(Stated problem)
Please reproduce all of the data below word for word, leaving out the pictures.

--- Record list ---

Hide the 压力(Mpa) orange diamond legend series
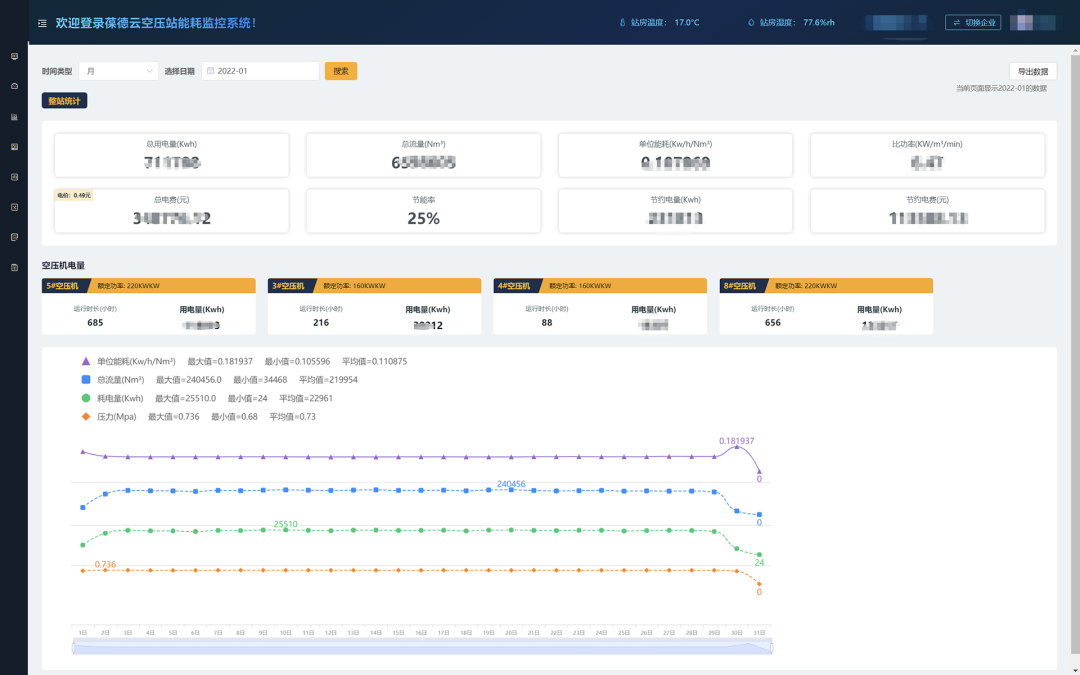Screen dimensions: 1080x675 tap(86, 416)
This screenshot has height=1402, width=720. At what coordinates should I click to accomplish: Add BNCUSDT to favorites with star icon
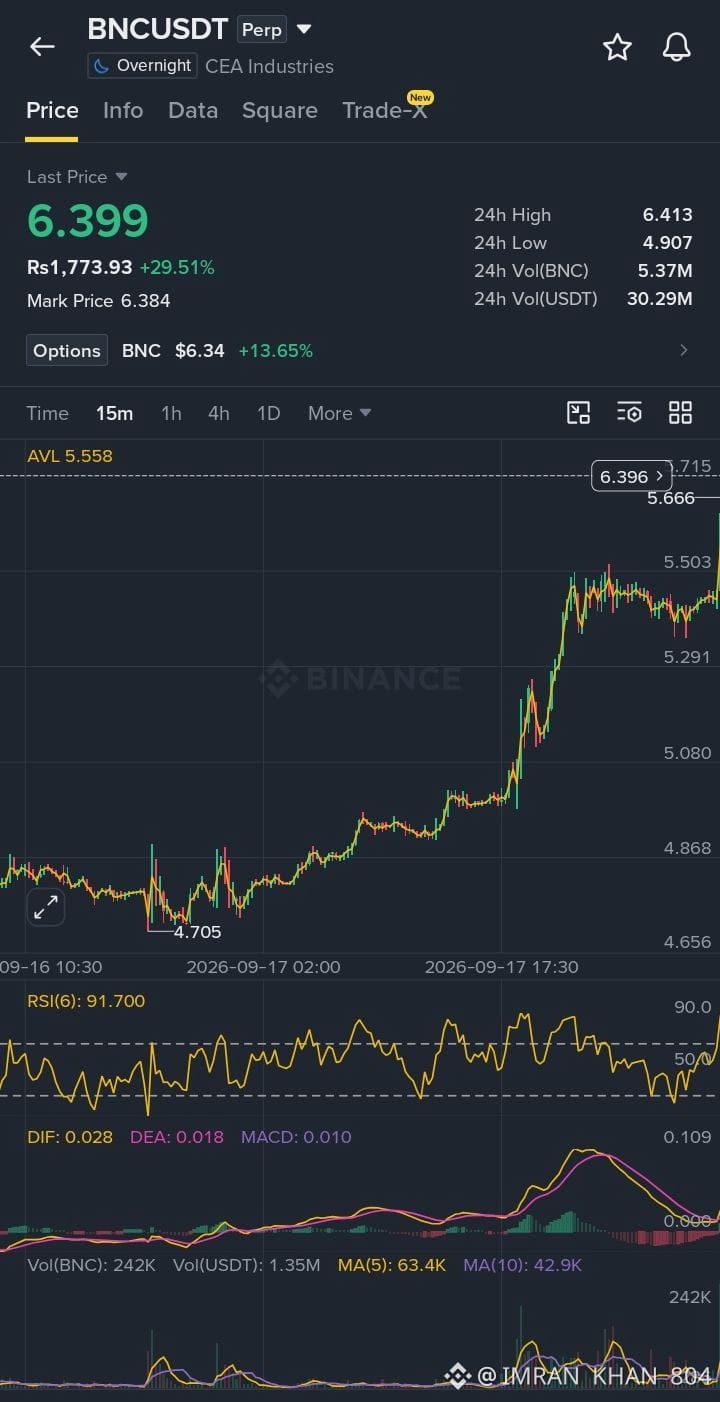point(617,47)
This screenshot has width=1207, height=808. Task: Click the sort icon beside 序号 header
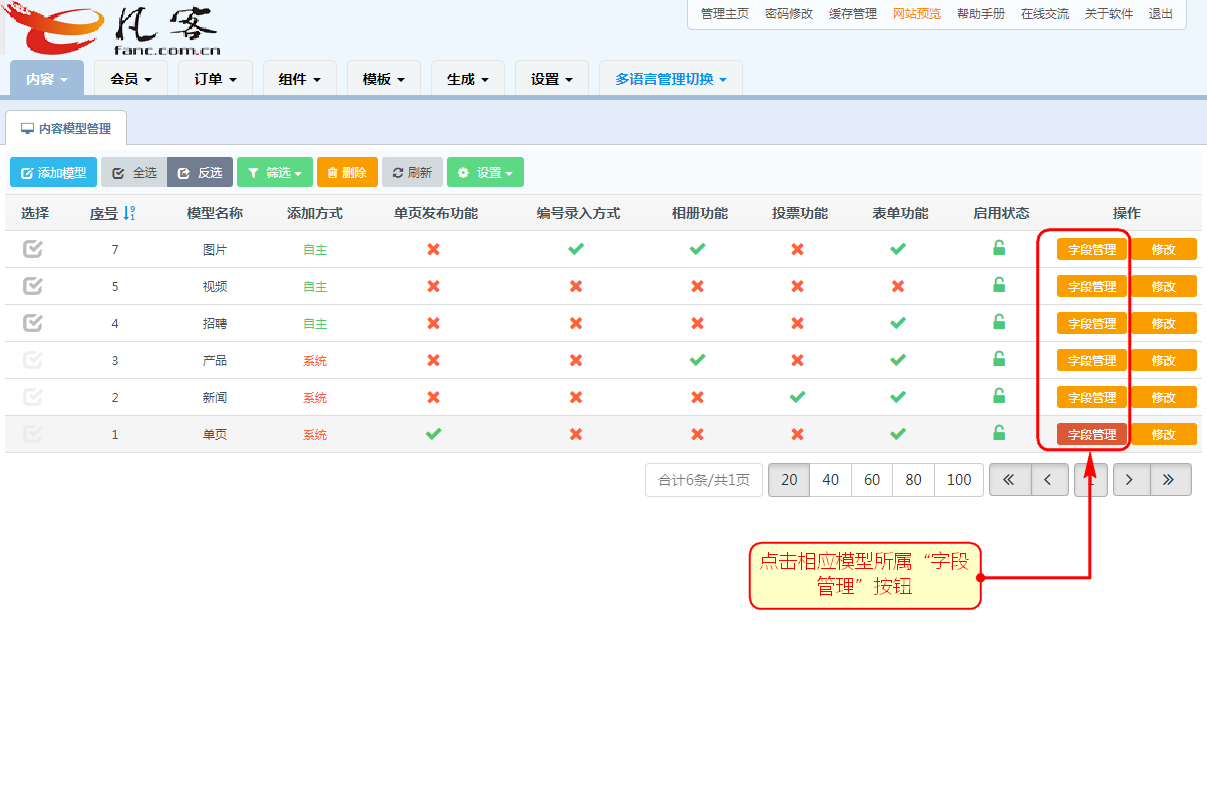tap(129, 213)
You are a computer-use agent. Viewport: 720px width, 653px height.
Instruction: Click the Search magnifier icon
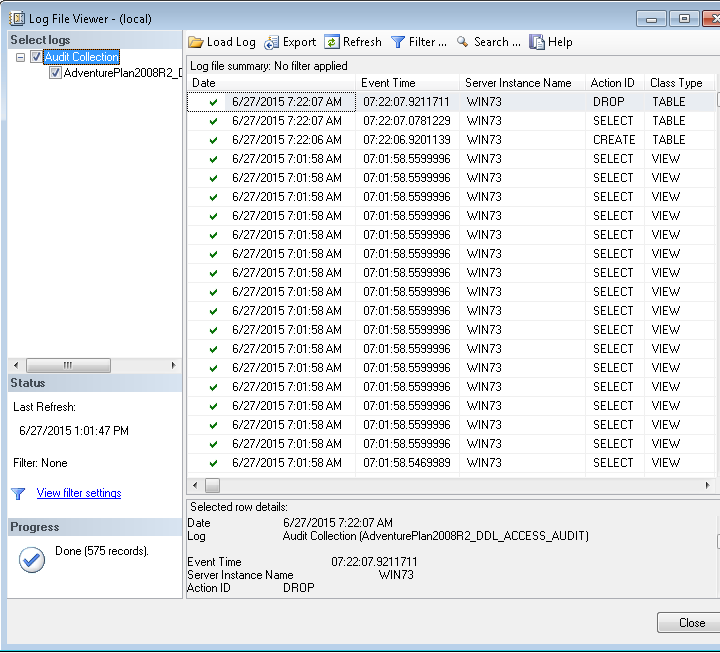[463, 42]
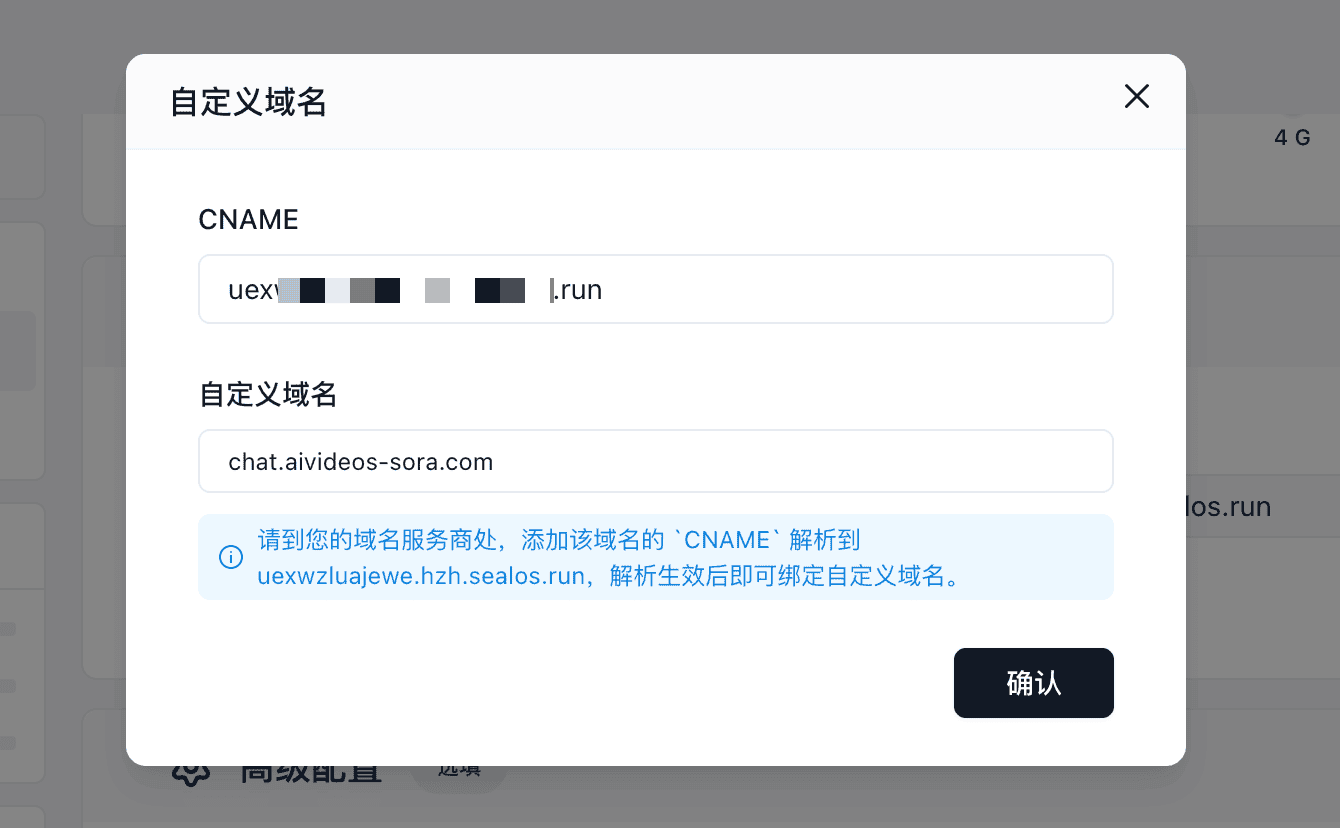Click uexwzluajewe.hzh.sealos.run in the hint text

tap(420, 577)
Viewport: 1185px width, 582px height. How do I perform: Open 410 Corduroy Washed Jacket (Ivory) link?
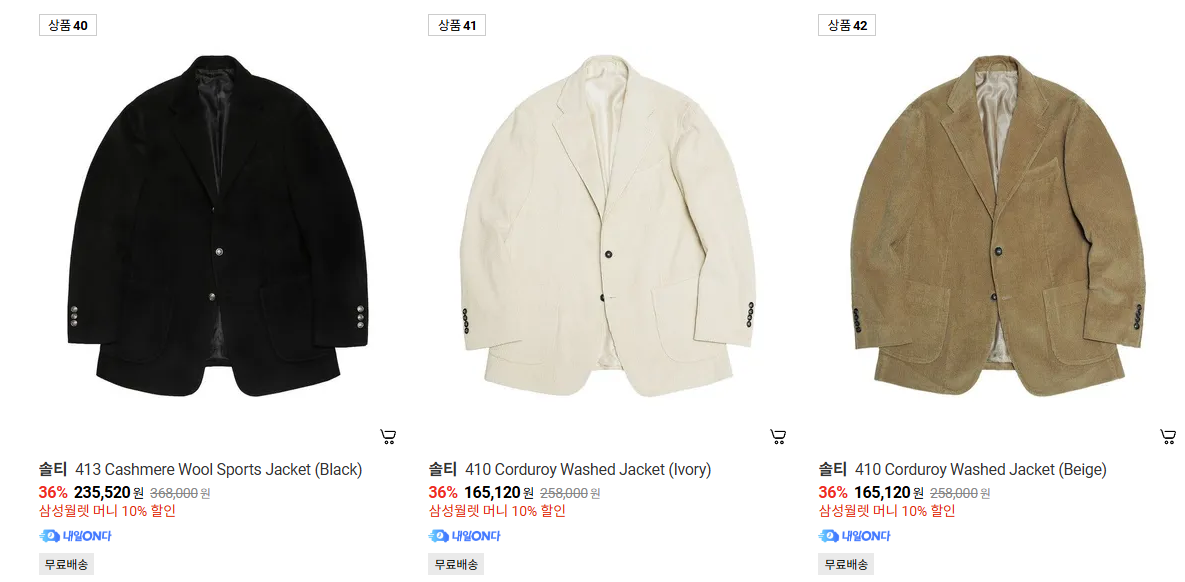coord(588,469)
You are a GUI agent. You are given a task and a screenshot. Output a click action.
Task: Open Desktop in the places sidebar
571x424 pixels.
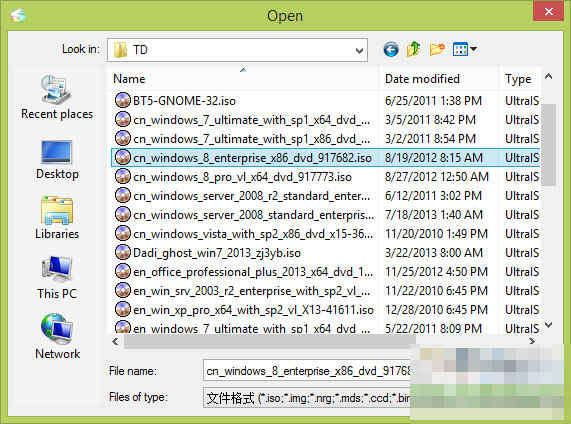57,160
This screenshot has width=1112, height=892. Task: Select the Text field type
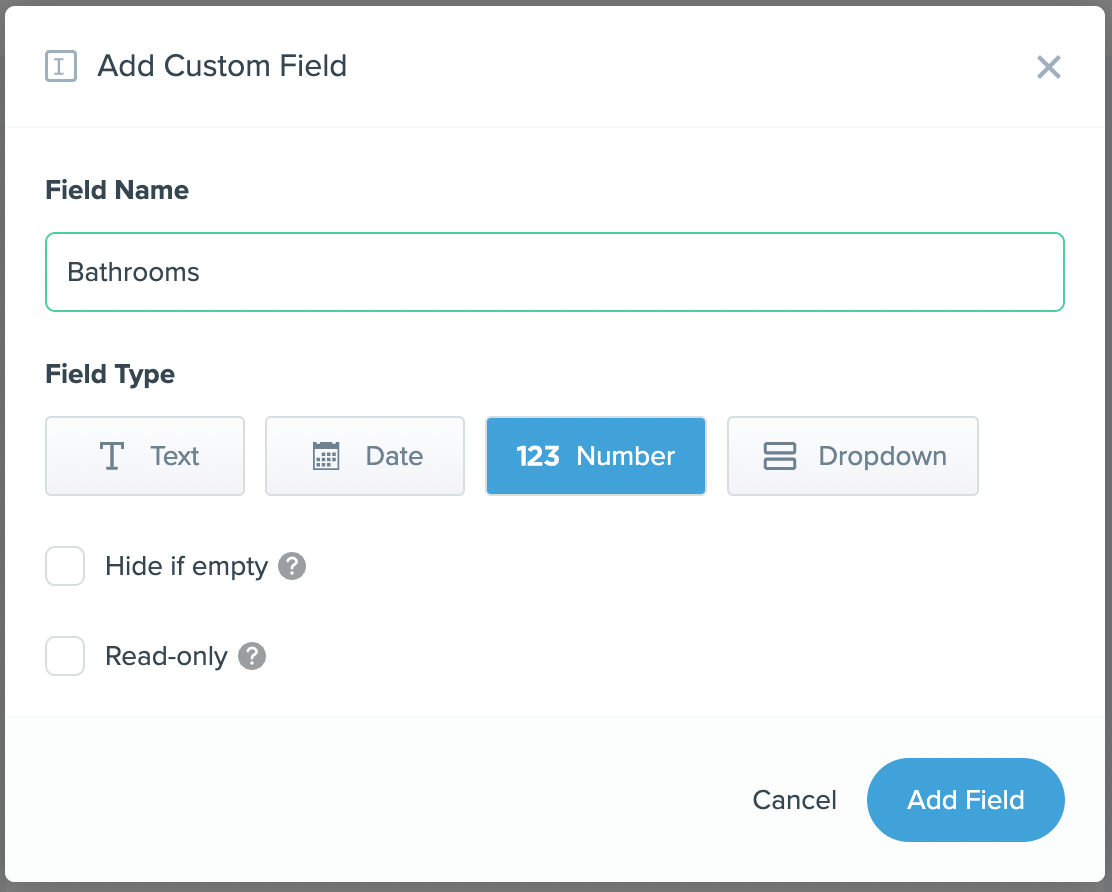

---

(Answer for the task)
Hide the 压力(Mpa) orange diamond legend series
Screen dimensions: 1080x675 tap(86, 416)
This screenshot has height=1402, width=720. At what coordinates should I click to accomplish: Add BNCUSDT to favorites with star icon
point(617,47)
This screenshot has width=1207, height=808. Task: Click the sort icon beside 序号 header
tap(129, 213)
You are a computer-use agent. Viewport: 720px width, 653px height.
Instruction: Click the Search magnifier icon
[463, 42]
Click uexwzluajewe.hzh.sealos.run in the hint text

tap(420, 577)
Viewport: 1185px width, 582px height. How do I perform: Open 410 Corduroy Washed Jacket (Ivory) link?
coord(588,469)
You are a GUI agent. You are given a task and a screenshot. Output a click action.
Task: Open Desktop in the places sidebar
571x424 pixels.
57,160
This screenshot has width=1112, height=892. Task: Select the Text field type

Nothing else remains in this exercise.